Книга Уайта посвящена “историческому воображению в Европе ХIХ века” — века, когда история сделалась царицей гуманитарных наук, матрицей всякого научного мышления, занимающегося человеком и обществом. Тем же столетием, по-видимому, датируется и идея прилагать к историческим событиям категории риторики, поэтики, театральной эстетики: “ирония”, “драма”, “трагедия” и т.п. Широко известны слова Маркса о том, что история повторяется сначала в виде трагедии, а потом в виде фарса; а Гегель еще раньше ввел не менее знаменитое понятие “ирония истории”. В таком смысле терминологические изобретения Уайта воспроизводят мыслительные жесты изучаемой эпохи, описывая ее на ее собственном языке. Вообще, когда автор анализирует конкретный ход мысли историков и философов ХIХ в. — Мишле, Ранке, Токвиля, Буркхардта, Маркса, Ницше, Кроче, — его анализ отличается великолепной глубиной [14]; и создается впечатление (кажется, оно даже отчасти подтверждается историей текста монографии), что к этому имманентному анализу уже потом, задним числом прибавляются обобщенные формулировки; иначе говоря, Уайт сильнее как историк, чем как теоретик.
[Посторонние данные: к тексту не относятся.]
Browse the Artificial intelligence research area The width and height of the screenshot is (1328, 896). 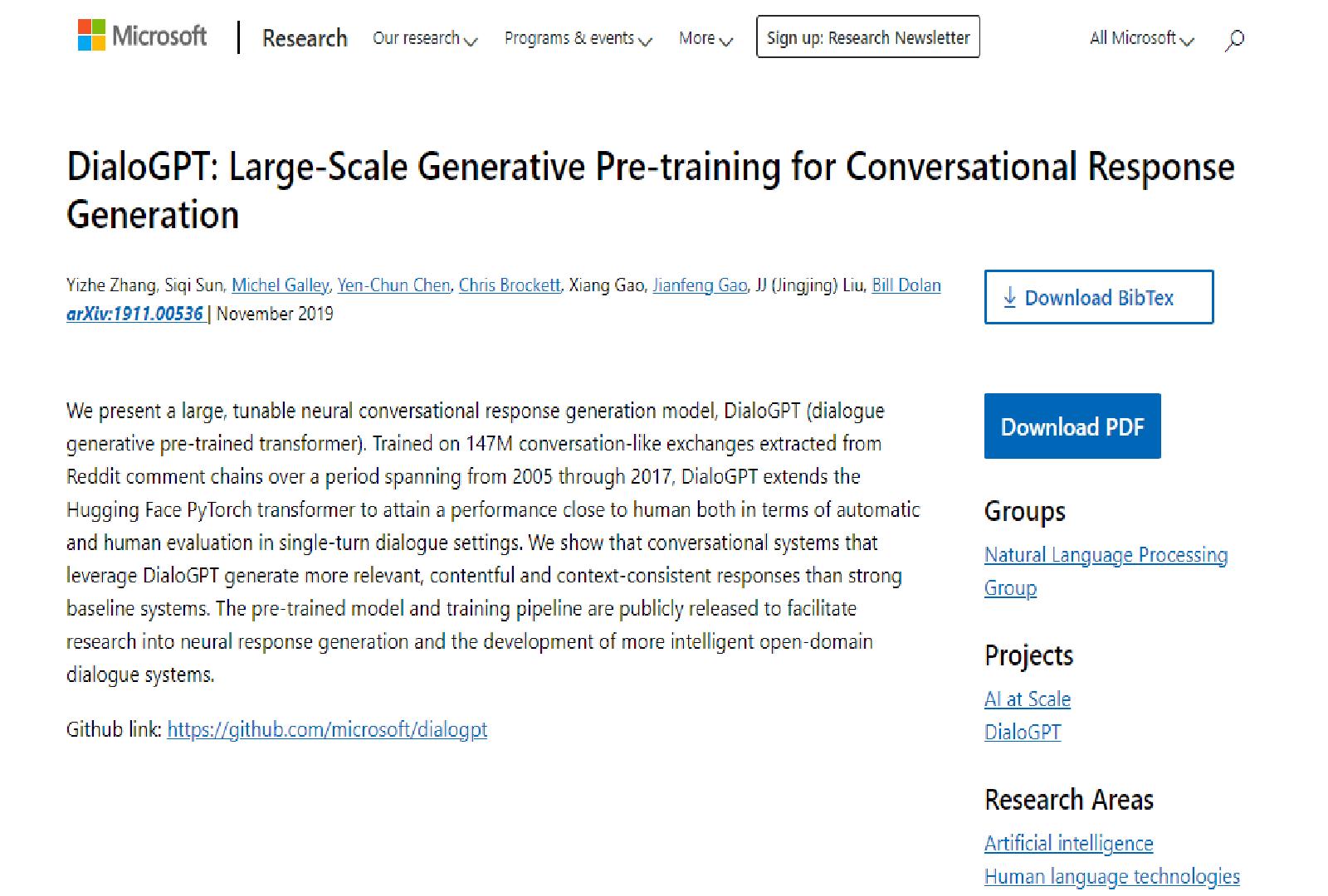click(1068, 844)
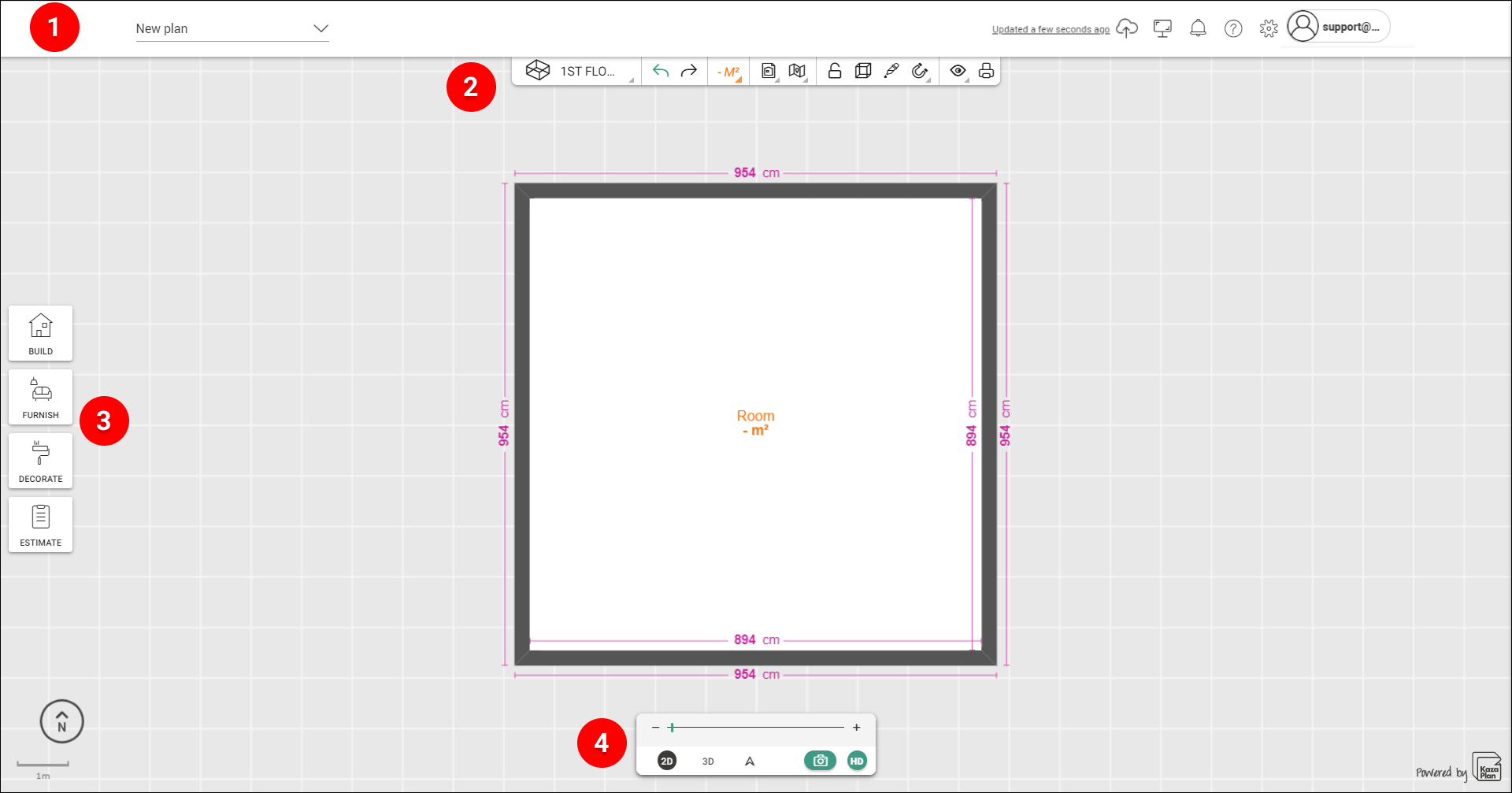Click the undo arrow in the toolbar
The image size is (1512, 793).
[x=661, y=71]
И все же, хотя время показало слабые места его концептуальных построений, он сохраняет за собой честь первого методологического прорыва, первой крупной попытки заглянуть по ту сторону исторического дискурса и увидеть в нем нарратив, управляемый специфическими языковыми структурами, не имеющими отношения к структурам самого исторического процесса. По-видимому, можно еще шире проецировать первые на вторые, учитывая, что разные исторические события и целые исторические сюжеты-нарративы способны интертекстуально отражаться друг в друге. Скажем, в уже упомянутом афоризме Маркса подразумевается, что история умеет пародировать сама себя, и события этой мнимо повторяющейся истории можно было бы описывать с помощью такой риторической фигуры, как, например, парономасия. Научная риторика исторического или литературного нарратива возможна, надо только суметь определить ее категории и фигуры не по отношению к объекту (такой соблазн силен: ведь историография, в отличие от литературы, никогда не теряет референтной связи с объектом и стремится “высказывать истинные утверждения относительно прошлого”), а лишь по отношению друг к другу — не как изолированные знаки, а как системные “значимости”, valeurs, по терминологии Соссюра.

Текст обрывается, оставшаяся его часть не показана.